Regarding the scheme as a whole, here's the dilemma I see. It does take position into account, as otherwise you'd just pick a bunch of elements from the start of the array and be done with it. The reason for this has to be concern about spatial locality, right?

Actually my main justification for spreading out our pivot sample over the input array is distribution drift. The elements at the start of the array might not follow the same distribution as those somewhere else. This is rare in benchmarks but not necessarily so in real world data.

orlp commented 1 year ago

I fat fingered the close button, oops.

Voultapher commented 1 year ago

Talking about perf, I'll add that in my testing just median of 3 for small sizes < threshold e.g. 64 is not ideal for sorting integers. Getting a higher quality median pays of with a total runtime improvement of a couple percent. I recently simplified pivot selection for ipnsort https://github.com/Voultapher/sort-research-rs/commit/4c5a8925d29e232836dae3bf3340960f09a2bccc but I'm still not happy with it.
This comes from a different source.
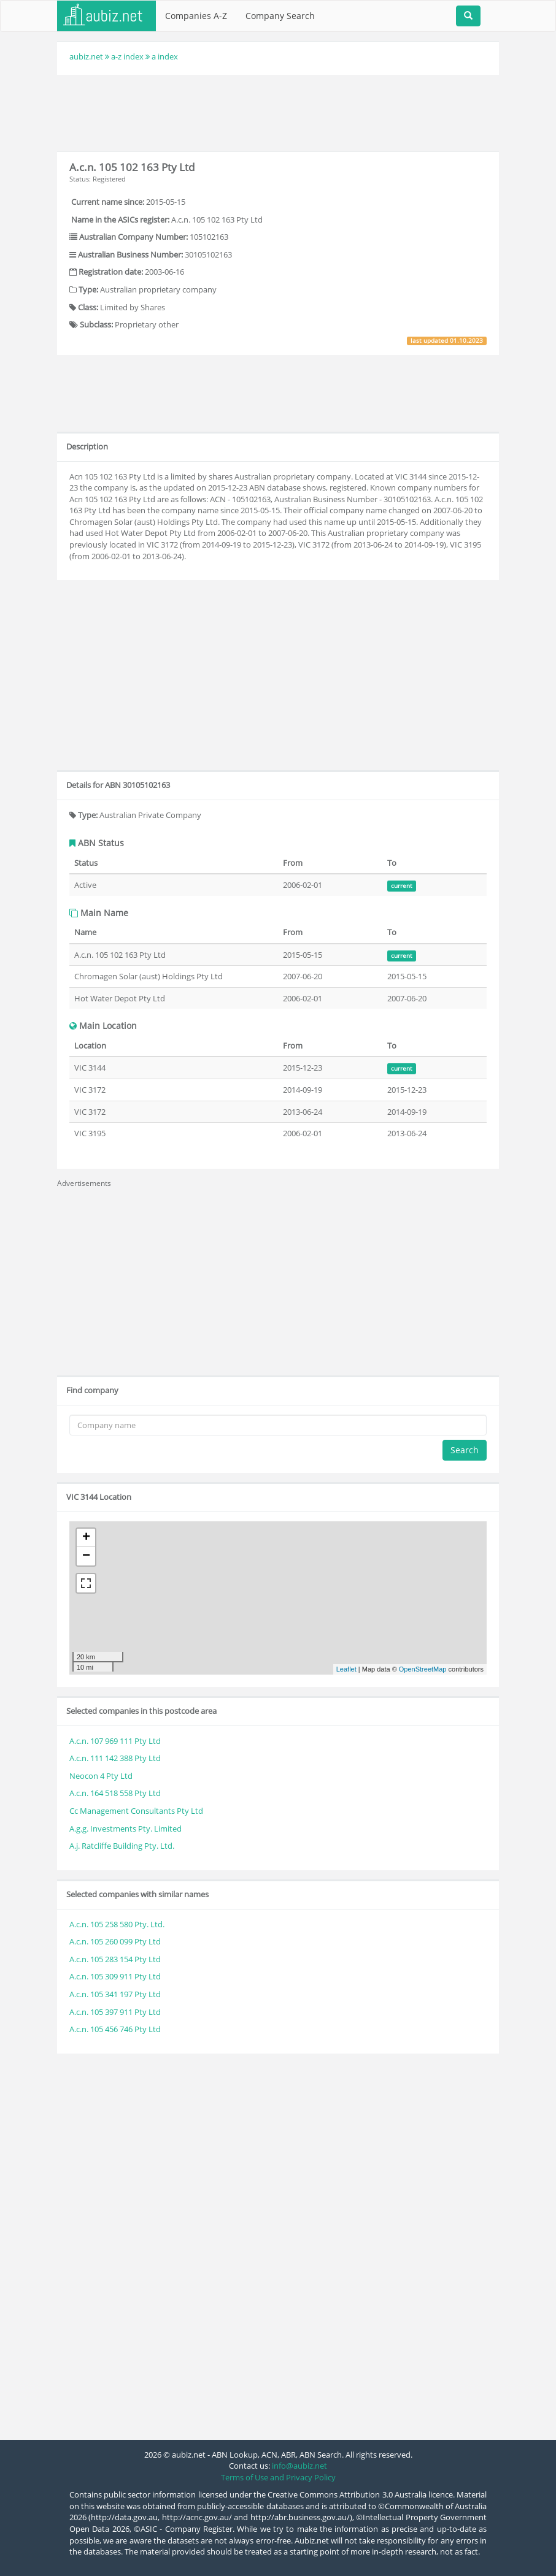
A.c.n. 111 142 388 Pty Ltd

mlochbaum commented 1 year ago

Random data I assume? I've been switching to pisort (simple merge, half of piposort more or less) at size 192 and below. Uses O(n) memory though.

Voultapher commented 1 year ago

Random data I assume?

Yes, as generated by the rand crate. But it's faster for other patterns too. My theory is that it allows it to avoid more ineffective partitions for small sizes, and more quickly switches to the specialized small-sort.